Friday, October 29, 2010

'Rosemary's Baby' by Ira Levin

Happy Halloween folks! As the great festival for all things creepy, spooky and demonic is this Sabbath, I will be putting out several posts over the next few days celebrating the spirit(s) of All Hallows' Eve. First up; a remarkable novel which played a large part in the popular shift towards all things occult and satanic in the late '60s and early '70s.



Popular culture in the late '60s was vastly becoming obsessed with the demonic. Anton LaVey founded The Church of Satan in 1966. Rosemary's Baby was published the following year and the film adaption came the year after that. The early '70s saw the huge success of novels and movies like The Exorcist and The Omen, as well as more low budget stuff like Hammer's The Devil Rides Out and To the Devil a Daughter. The big bad man downstairs was everywhere it seemed, popping up on magazine covers, paperbacks and movie posters. The cause for a lot of it can be laid at the door of Rosemary's Baby and Roman Polanski's near perfect 1968 film adaptation.

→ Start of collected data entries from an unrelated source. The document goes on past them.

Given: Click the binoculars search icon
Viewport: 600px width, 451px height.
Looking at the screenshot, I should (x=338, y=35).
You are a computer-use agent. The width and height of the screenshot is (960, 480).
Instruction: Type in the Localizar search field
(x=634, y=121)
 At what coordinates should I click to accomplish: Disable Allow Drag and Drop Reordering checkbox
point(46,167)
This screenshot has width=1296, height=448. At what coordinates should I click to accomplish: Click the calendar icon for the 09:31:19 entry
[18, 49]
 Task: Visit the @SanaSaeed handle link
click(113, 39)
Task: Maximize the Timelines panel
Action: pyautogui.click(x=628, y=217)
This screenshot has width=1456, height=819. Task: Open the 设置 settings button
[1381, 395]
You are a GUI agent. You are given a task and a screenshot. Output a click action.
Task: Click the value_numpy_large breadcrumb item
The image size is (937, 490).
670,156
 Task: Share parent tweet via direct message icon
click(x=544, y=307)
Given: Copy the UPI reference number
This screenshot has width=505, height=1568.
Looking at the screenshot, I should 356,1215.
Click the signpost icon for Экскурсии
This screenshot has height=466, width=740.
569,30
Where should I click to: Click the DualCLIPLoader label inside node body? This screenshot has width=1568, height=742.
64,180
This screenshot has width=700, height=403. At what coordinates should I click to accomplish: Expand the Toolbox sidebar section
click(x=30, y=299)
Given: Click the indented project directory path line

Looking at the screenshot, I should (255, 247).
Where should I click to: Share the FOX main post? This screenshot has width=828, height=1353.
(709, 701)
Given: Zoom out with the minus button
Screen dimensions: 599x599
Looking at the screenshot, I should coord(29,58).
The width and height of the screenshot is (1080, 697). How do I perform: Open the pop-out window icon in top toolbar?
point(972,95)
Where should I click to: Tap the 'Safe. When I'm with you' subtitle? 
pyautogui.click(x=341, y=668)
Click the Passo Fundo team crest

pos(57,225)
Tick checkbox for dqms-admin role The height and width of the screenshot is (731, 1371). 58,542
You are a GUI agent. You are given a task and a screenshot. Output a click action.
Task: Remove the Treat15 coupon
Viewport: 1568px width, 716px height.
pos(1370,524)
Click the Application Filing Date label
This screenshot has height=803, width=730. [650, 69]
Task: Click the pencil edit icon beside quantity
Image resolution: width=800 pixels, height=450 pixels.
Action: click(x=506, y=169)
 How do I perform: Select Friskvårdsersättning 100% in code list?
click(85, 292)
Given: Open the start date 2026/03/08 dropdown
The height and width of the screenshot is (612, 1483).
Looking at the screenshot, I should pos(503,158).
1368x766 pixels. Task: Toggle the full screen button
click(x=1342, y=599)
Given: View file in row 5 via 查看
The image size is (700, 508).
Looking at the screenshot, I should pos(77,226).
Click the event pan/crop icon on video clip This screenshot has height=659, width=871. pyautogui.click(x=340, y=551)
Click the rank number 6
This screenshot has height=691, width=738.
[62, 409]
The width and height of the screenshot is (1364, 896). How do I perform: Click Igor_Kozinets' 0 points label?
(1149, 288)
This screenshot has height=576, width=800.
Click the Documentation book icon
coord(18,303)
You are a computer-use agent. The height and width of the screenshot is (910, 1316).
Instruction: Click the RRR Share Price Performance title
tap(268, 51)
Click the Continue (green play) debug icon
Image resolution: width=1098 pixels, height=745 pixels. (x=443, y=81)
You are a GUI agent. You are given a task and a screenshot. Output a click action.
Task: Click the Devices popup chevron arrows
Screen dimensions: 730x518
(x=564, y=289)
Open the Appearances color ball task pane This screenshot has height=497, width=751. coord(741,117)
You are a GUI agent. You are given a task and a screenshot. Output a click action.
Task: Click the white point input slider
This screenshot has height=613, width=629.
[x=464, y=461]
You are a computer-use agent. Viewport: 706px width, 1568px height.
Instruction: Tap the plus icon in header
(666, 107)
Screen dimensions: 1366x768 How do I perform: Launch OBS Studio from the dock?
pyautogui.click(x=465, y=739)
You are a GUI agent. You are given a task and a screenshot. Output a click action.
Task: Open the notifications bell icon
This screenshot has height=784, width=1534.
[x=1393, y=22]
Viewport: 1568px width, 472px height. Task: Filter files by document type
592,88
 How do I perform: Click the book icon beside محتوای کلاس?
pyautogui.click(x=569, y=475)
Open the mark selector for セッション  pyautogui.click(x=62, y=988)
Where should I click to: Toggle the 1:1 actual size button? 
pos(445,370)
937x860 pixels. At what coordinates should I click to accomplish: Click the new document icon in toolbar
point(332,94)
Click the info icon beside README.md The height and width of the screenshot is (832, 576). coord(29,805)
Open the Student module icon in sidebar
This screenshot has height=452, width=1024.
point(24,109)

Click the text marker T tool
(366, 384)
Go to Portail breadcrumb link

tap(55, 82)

Rosemary and Guy Woodhouse move into an old apartment block in New York City. Rosemary wants a baby and Guy is an out of work actor. They get friendly with an elderly couple living in a neighboring apartment and after the mysterious death of a fellow actor, Guy's career suddenly soars. Rosemary soon gets pregnant and that's when things start to get creepy. Horrific dreams plague Rosemary as the new life grows inside her and she becomes convinced that their friendly neighbors are intent on stealing her baby.

The book is less supernatural horror than paranoid thriller and is all the more effective for it. The terror of a mother for her unborn child and the sense that she can trust nobody - not even her own husband - is the real horror at the centre of the story. The comparison on the back to Henry James' The Turn of the Screw is one I can agree with - it is never clear until the very end whether or not it is all just some horrible paranoid fantasy on the part of the protagonist. What's really creepy is just how ordinary the villains are. There are no crimson cloaks, black masses or naked dancing in the moonlight here. Just a group of elderly people who wouldn't be out of place in any neighborhood. They could be living next door to you or I.